Storm Crux Pearl
4 years ago
The original CRUX is a ball that has grown on me over time.
If you read the review of the CRUX I posted in November here, you know that I struggled with power of the CRUX and its ERG coverstock and asymmetrical Catalyst core, and could only use it after shining it.
However, the shine gave it some wicked motion for my moderate ball speed and I have since discovered that the CRUX works great for me roughed up on heavier oil patterns. I’ve used 1,000 Abralon and 1,500 Turbo Sandbagger and the traction is especially valuable on broken down house shots with a big puddle — I can move into the oil with the CRUX and smooth out the wet/dry reaction — and also has allowed me to get ball motion on high volume, long Sport patterns where most of the stuff in my bag was too weak.
In other words, I’ve come to see its value was in its original design intent — imagine that! I just didn’t run into the correct conditions and wanted to get a review out quickly after being so late with it due to my injured glute muscle last fall.
Seeing how strong the ball motion was for the original CRUX shiny, I was wary of the CRUX pearl, but ordered one because when the CRUX works it is devastating, which indicates that the core will fit my game.
I also know I’ve had many experiences where different covers on a core have given me very different experiences, most notably in having no success with the IQ TOUR but great success with the IQ TOUR PEARL and later the IQ TOUR NANO.
Having a core and coverstock combination that works for an individual’s game is critical, and what works for bowler A is not necessarily what will work for bowler B!
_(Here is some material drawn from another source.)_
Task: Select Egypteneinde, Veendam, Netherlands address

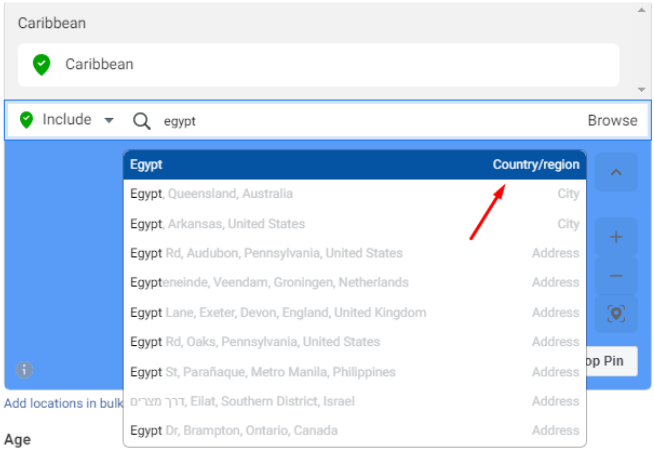Action: 354,282
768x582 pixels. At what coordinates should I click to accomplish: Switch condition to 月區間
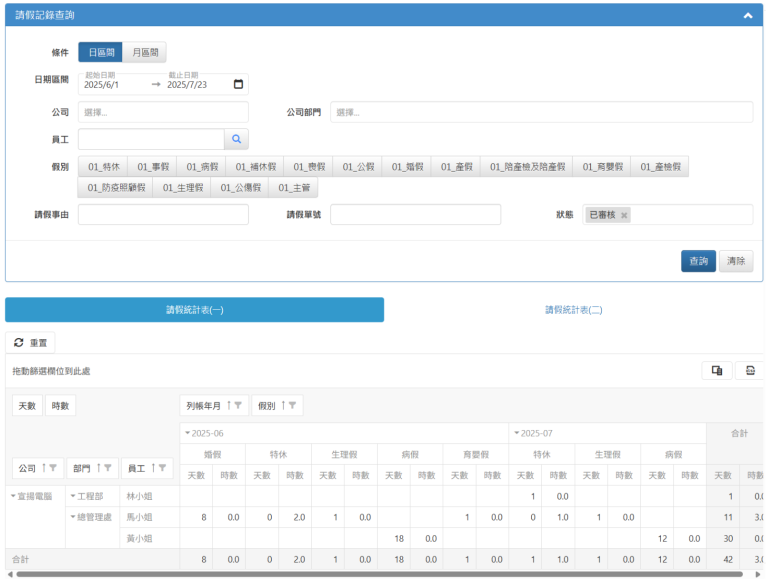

The bottom line is that I approached the CRUX PEARL with an open mind. I also consulted with my doubles partner, USBC Silver coach and Elite Pro Shop owner Steve Richter on a drilling. Steve knows my game as well as anyone and is a supreme technical whiz.
Steve also struggled a bit with the power of the CRUX, which he went pin up with, but he went pin down with his CRUX PEARL and loves it.
Steve described his CRUX PEARL as “the closest thing” he’s seen to the ANARCHY, which got me excited because the ANARCHY was a favorite of mine.
I loved my pin down pearl Roto Grip DERANGED, so for my CRUX PEARL I went with the pin under my bridge and about a 60 degree drilling angle, which produced numbers of 3 7/8 inches pin-PAP, 5 key (MB)-PAP and 4 3/4 pin buffer based on my PAP of 4 inches over and 5/8 up. (Because the CG is not in line between the pin and key, it didn’t need a weight hole.)
I first tried it on Kegel Turnpike, a relatively low volume, medium length Sport pattern we are bowling this round on in the Ten Pin Alley Bullseye Masters League.
The CRUX PEARL was OK on the fresh, but a tad strong. The Storm ROCKET was better, and the HY-ROAD PEARL best to give you an idea how much hook Turnpike has.
The tournament I wish I had taken the CRUX PEARL to was a recent PBA50 Regional on Cheetah, but I had a full trunk for that weekend of tournaments on three different patterns so I had to make choices.
That’s because it excelled in a Senior Scratch Bowlers Association tournament on a house shot on Brunswick synthetics in Moline, Illinois. My blog on the SSBA event is here.
I started crossing the arrows between 10- and 15-board and slowly migrated in to around 15, with plenty of miss room at my breakpoint. In fact, it was shocking at first how much miss room — not just for recovery as it was a house shot after all, but recovery with retained energy at the pocket.
The CRUX PEARL rolled strong but controllably and carried excellently. I had several dig 10s, a couple of trip 4s, and mixers carried well. That doesn't happen as often when you're 52 as it does when you're 22, 32 or even 42.
On shots missed right in the dry, it turned quickly and rolled strongly into the pocket without overreacting — I had numerous shots that I were sure would go high that just rolled flush into the pocket. The motion is a strong and angular turn, but not a snap that makes you feel like it’s out of control. It's more like a hockey stick than a parabola.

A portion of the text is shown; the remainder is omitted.